Hourihan’s latest update reports that hospitals and provider networks account for 50 breaches, followed by physician practices at 35. Insurance plans experienced the third highest number of breaches with 26 or 18%.

However, when looking at the number of individuals affected by the breaches, insurance plans accounted for 58% or 2.8 million records.

 

Of the top 10 largest breaches reported on the OCR list based on the number of individuals affected, insurance plans were responsible for four.

Hospitals/provider networks were responsible for only 27% of the total records affected by breaches or 1.3 million records. Physician practices accounted for only 8% of the total number of records compromised by breaches.

That’s not such a surprise when you consider the large number of patient records that insurance plans deal with, says Hourihan. Physician practices may have patients’ PHI in the form of paper records or stored electronically on a computer. If a laptop computer is lost or stolen, it may contain only a few hundred patient records.

On the other hand, a breach by an insurance plan is likely to involve thousands, if not hundreds of thousands, of records.

So, although physician practices are responsible for the second highest number of breaches, the relative damages for physician practices in terms of the number of records is fairly low, Hourihan says.

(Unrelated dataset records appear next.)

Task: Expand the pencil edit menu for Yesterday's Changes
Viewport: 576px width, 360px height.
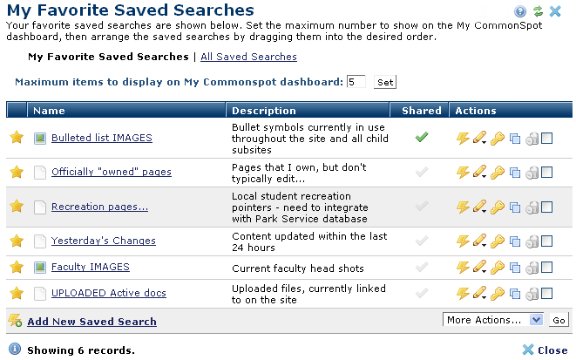Action: pyautogui.click(x=480, y=241)
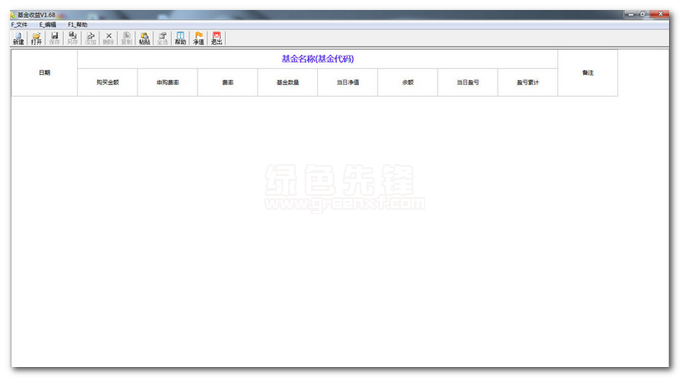The height and width of the screenshot is (378, 680).
Task: Select the 日期 column header
Action: pos(44,73)
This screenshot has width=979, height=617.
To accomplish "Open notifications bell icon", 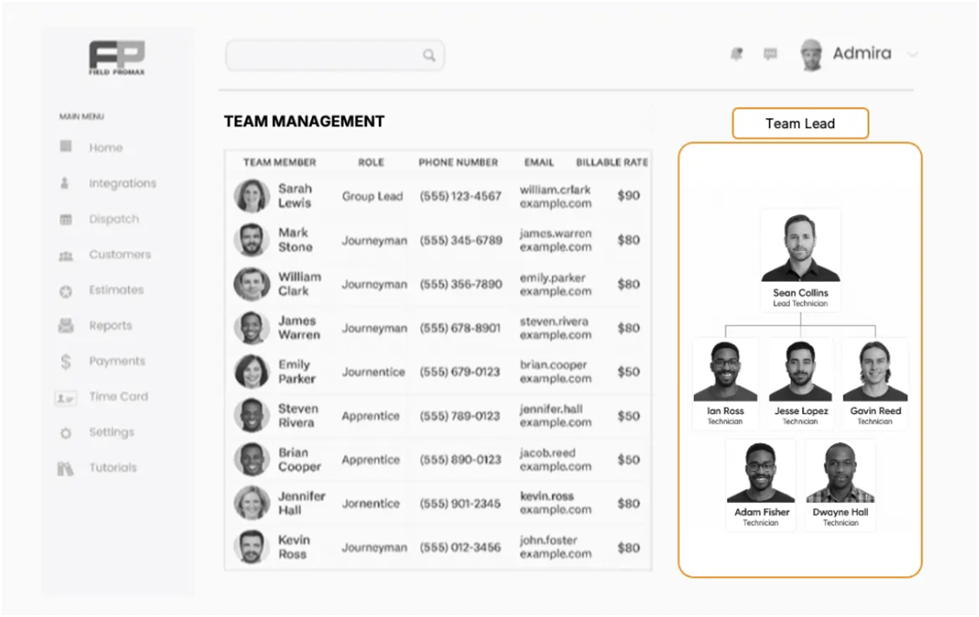I will (737, 55).
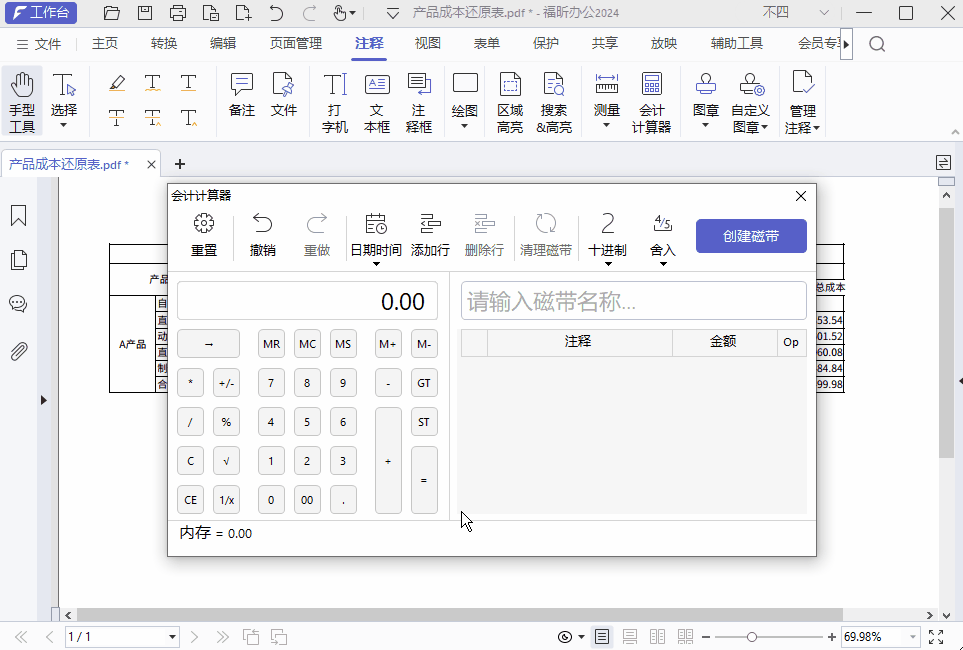The image size is (963, 650).
Task: Open the 图章 stamp tool
Action: coord(705,92)
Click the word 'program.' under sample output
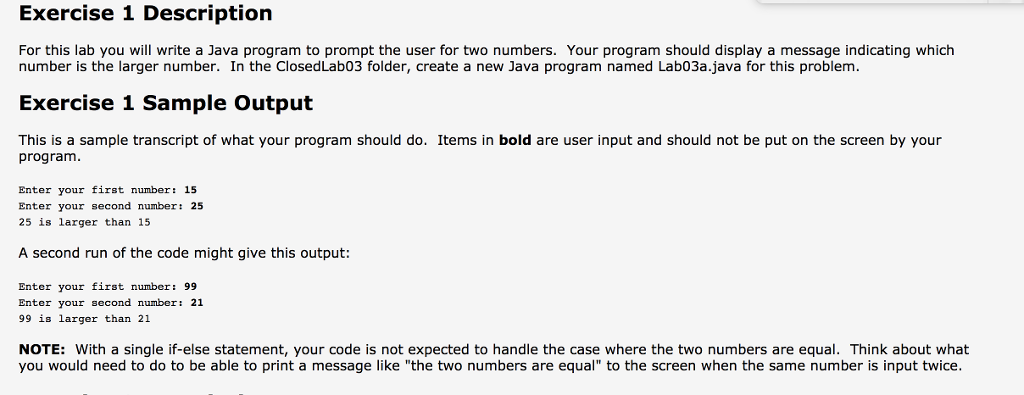The image size is (1024, 395). point(50,157)
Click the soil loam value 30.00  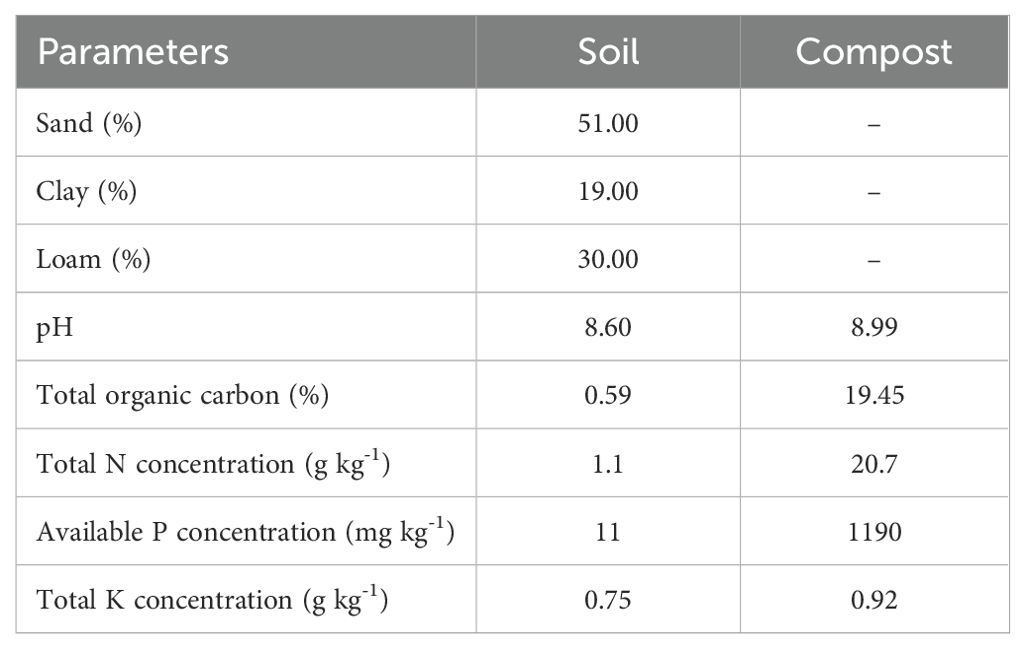pos(608,259)
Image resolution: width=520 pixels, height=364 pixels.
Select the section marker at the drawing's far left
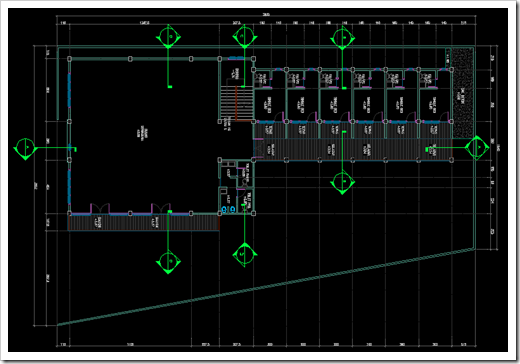(25, 148)
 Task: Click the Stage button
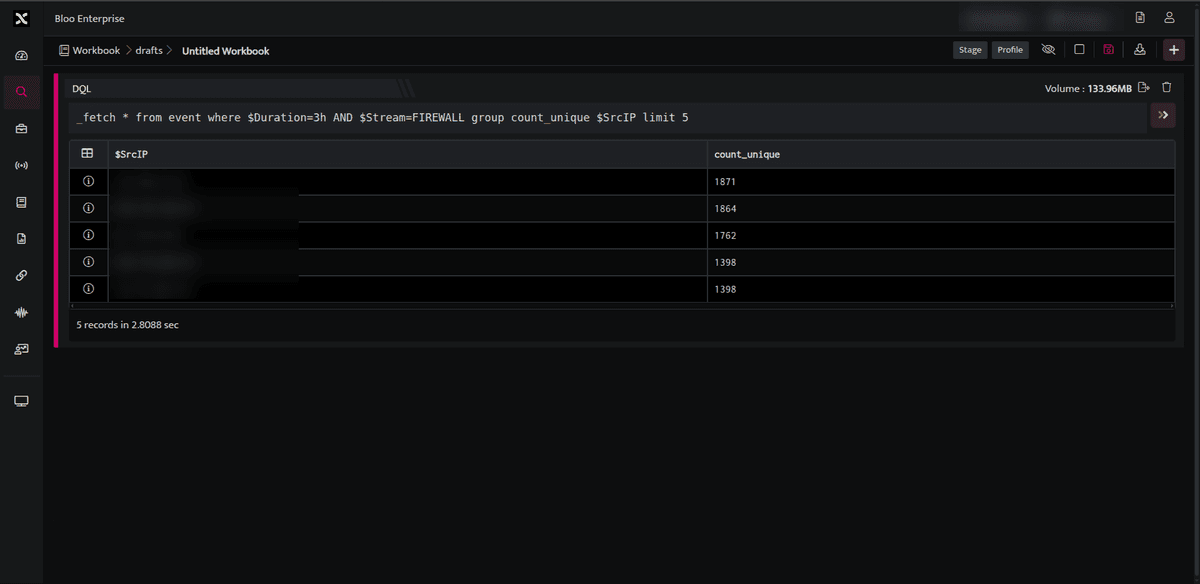click(970, 50)
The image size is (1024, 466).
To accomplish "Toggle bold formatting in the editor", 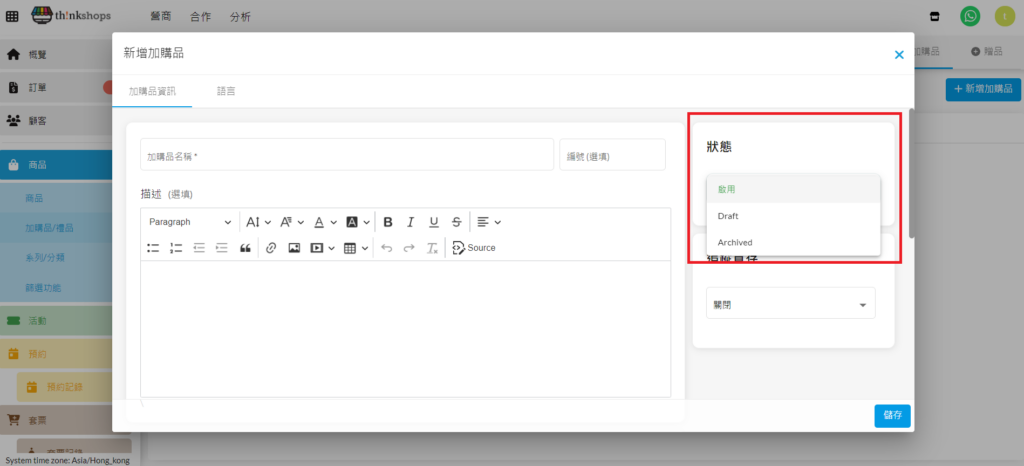I will click(x=387, y=222).
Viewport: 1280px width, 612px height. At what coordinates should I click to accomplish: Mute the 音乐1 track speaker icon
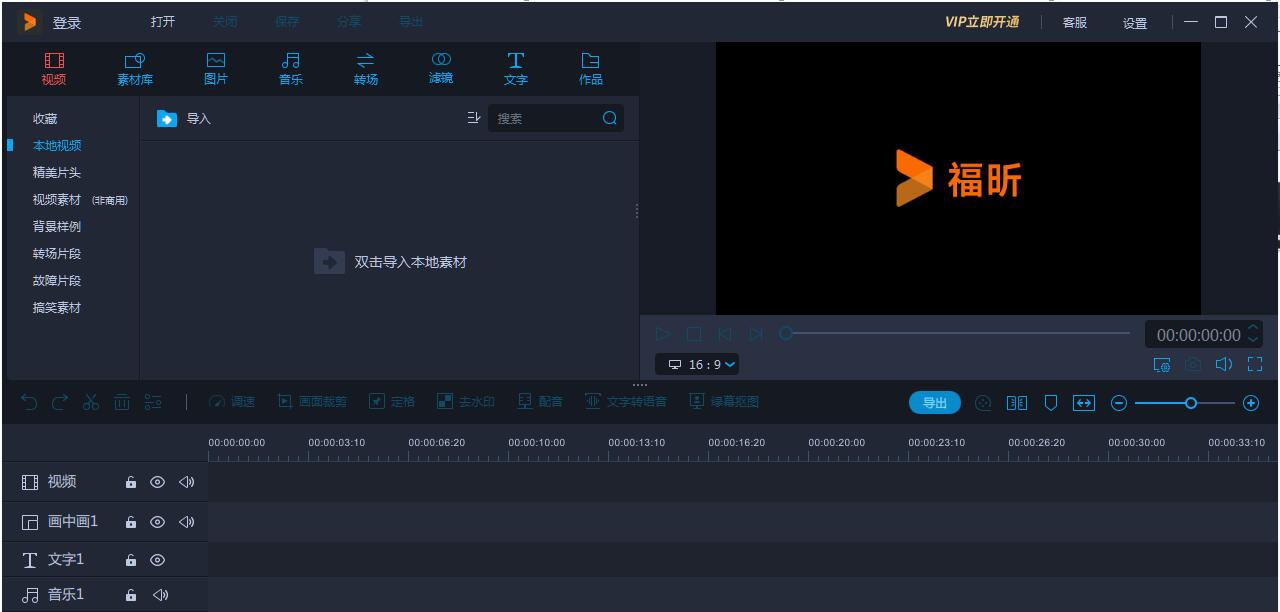click(159, 594)
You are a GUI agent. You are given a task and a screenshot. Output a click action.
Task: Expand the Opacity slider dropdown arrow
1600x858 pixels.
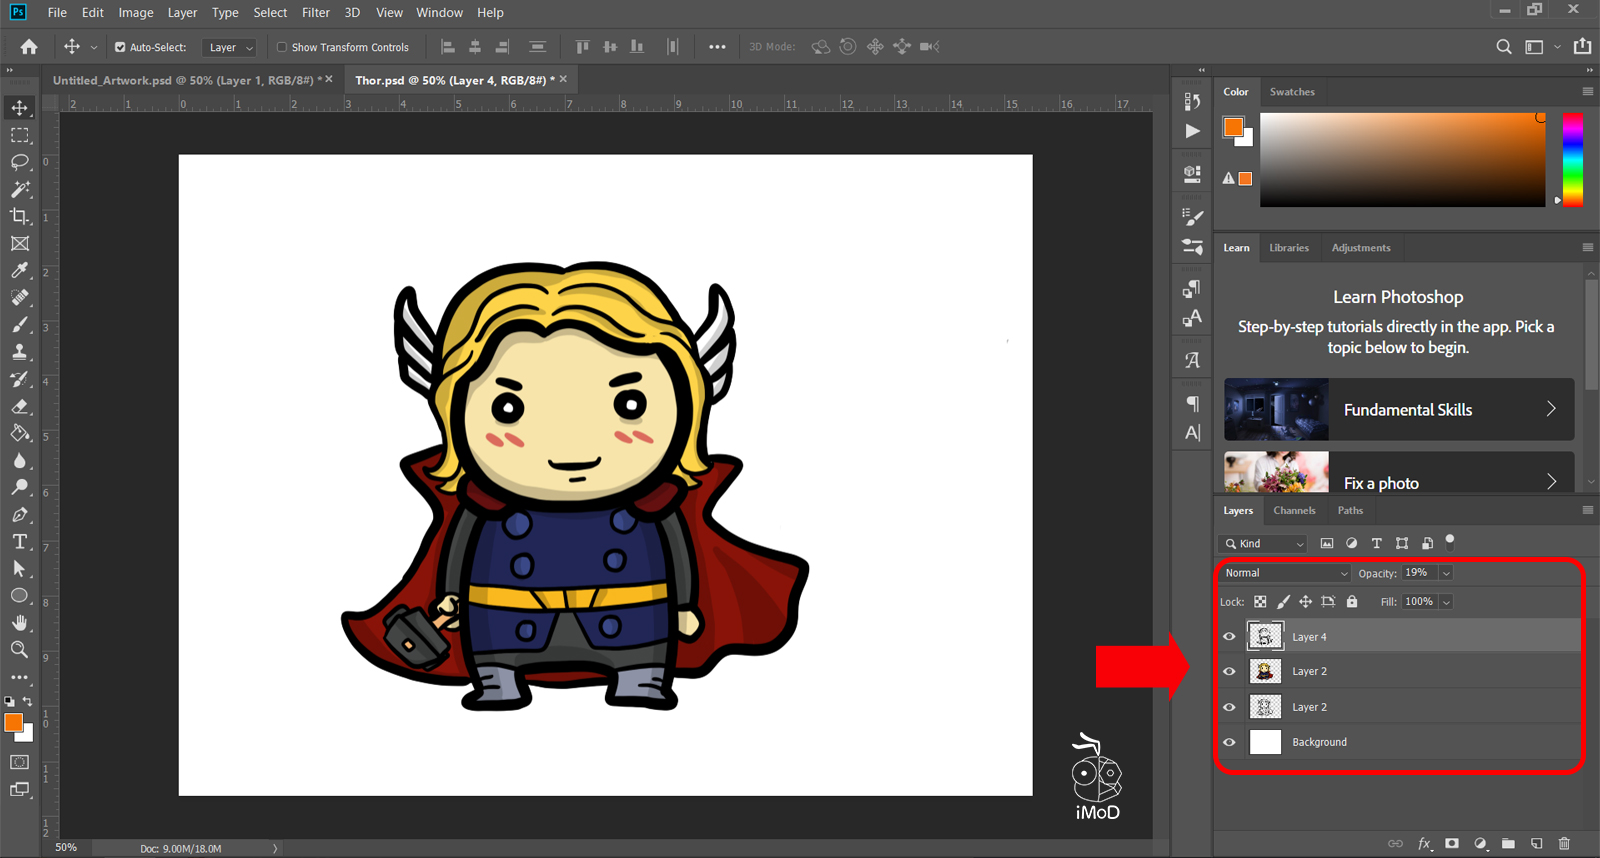1446,573
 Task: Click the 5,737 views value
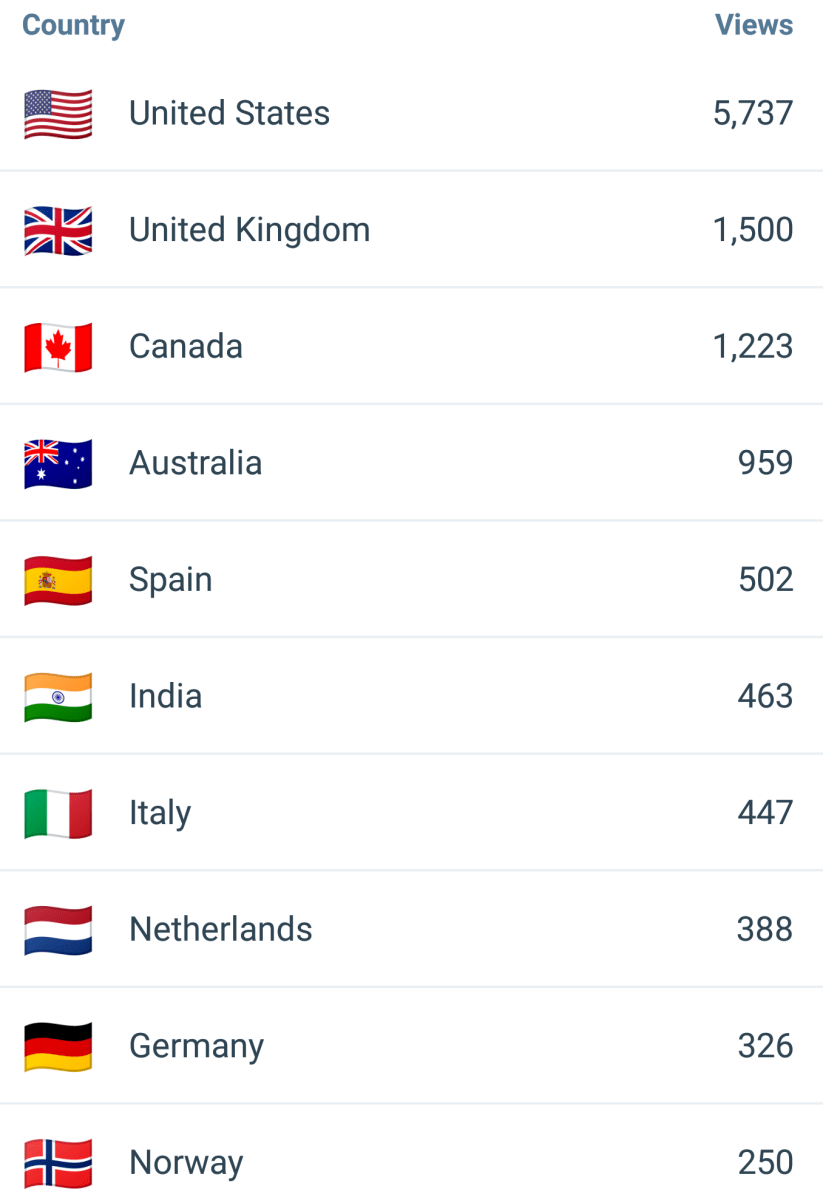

Insurers do not have many breaches, but when a breach occurs, it can be of a huge magnitude, he says.

For instance, the largest breach reported so far is by AvMed, Inc. of Florida and involved 1,222,000 patient records from the theft of a laptop computer in December, 2009. The second largest breach was reported by Blue Cross Blue Shield of Tennessee, resulting from the theft of hard drives in October 2009; it affected 998,442 patients.

Correspondent Joanne Finnegan contributed to this report.